Don't Love the Government

Brian Gongol


Love. It's the secret ingredient inside Grandma's chocolate-chip cookies. It is, according to the Beatles, all you need. It is, we are told, what makes a Subaru a Subaru.

But there is one thing which love is not, and never will be: Something you exchange with your government.

You can have a love of your country. You can have love of liberty. You can even love certain things about your government (like, say, the Thunderbirds of the US Air Force).

But you cannot love your government, and it cannot love you.

I didn't think this was a matter of debate or even the most remote consideration before I heard the 2018 State of the Union address. But there it was, when President Trump declared: "Americans love their country. And they deserve a Government that shows them the same love and loyalty in return."
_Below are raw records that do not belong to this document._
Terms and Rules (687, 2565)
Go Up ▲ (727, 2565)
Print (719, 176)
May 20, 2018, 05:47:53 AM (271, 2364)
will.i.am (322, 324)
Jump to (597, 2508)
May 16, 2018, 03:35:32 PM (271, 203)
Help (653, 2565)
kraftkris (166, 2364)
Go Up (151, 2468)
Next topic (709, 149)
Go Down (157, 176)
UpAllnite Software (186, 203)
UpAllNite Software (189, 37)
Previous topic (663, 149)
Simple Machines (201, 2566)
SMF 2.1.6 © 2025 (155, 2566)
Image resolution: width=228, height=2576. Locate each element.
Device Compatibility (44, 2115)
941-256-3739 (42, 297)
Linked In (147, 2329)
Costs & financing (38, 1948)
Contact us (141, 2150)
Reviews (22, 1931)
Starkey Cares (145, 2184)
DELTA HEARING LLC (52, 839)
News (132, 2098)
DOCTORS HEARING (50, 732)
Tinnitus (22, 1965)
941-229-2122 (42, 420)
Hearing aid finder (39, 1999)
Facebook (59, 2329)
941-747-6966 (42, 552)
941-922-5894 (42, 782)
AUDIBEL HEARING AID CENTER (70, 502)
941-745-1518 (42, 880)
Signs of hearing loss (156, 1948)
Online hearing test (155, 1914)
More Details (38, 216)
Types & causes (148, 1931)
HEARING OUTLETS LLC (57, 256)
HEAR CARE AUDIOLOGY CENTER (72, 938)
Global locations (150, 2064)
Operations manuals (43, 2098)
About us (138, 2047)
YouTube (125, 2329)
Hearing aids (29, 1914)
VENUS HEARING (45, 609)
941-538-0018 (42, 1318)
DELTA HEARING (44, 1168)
Now, you might think I'm being picky when I object to this line. But I believe in a couple of principles on which I think one must consistently hold the line: One of those is the very well-established conservative belief that words and ideas matter. Another, as Calvin Coolidge wrote, is that the words of the President carry an enormous weight.

So the reason I object to the turn of phrase that suggests that the government can "love" us -- or that it is the same thing for Americans to love their country as it is to love their government.

Just because something looks like a thing or reminds us of a thing doesn't make it that thing. For instance, Facebook may be where many of us go to "see" our friends -- but Facebook isn't our friend. It isn't anyone's friend. It is a very large company with a perfectly legal agenda, but that doesn't mean we should give it any greater leeway than we might give to any other company -- from Amazon.com to Boeing to Caterpillar.

But Facebook often manages to work its way into a special place in our heads because we so often see it when we're seeing pictures of people we like (and even love). That doesn't mean we should like Facebook, especially. In fact, it means we ought to be more cautious with Facebook than we might normally be -- because it has the advantage of taking that shortcut in our brains to the happy place where thoughts of our friends reside.

The fact that the relationship we have with Facebook inherently tends to makes us gullible is exactly why we should be deliberately more cautious with it, rather than less.

What goes for Facebook goes double for the government. The government gets to use the trappings of the country -- the flag, the anthem, and all of the pomp and circumstance that go with it. But just because we love those symbols of the things we should really love -- like our rights and our liberties -- does not mean the government itself deserves a free pass to put a claim on our love, too.

In fact, the government is the entity that has the most capacity to do great damage to those things we, as Americans, love most. That's why, if you immerse yourself in the words of the Founders -- especially James Madison -- you'll find that the operative feeling that overshadows the relationship between people and government is one of jealousy, not love.

Checks and balances operating between the three branches of government -- and between the Federal government and the governments of the states, counties, and cities -- are built not on affection but on jealousy. And, just like a net under a high-wire acrobat, the system only works under tension. If each part isn't pulling in its own direction, then the whole thing could fail.

Jealousy may not be a virtue, but it's a reliable instinct of human nature -- that's why the Founders were smart to rely on it rather than on love to keep the idea of a democratic republic alive in our form of government. So when the President says, "Americans love their country. And they deserve a Government that shows them the same love and loyalty in return," he mixes up the emotions as well as the objects of affection.

Americans love our country, but we should be eternally suspicious of our government, jealous of our rights and liberties, and quick to turn on anyone who would use the symbols that represent values we love to try to roll back those values themselves. The government shouldn't love us; it can't, and it shouldn't. It should only seek to serve us -- and our values. That's all it's capable of doing, anyway.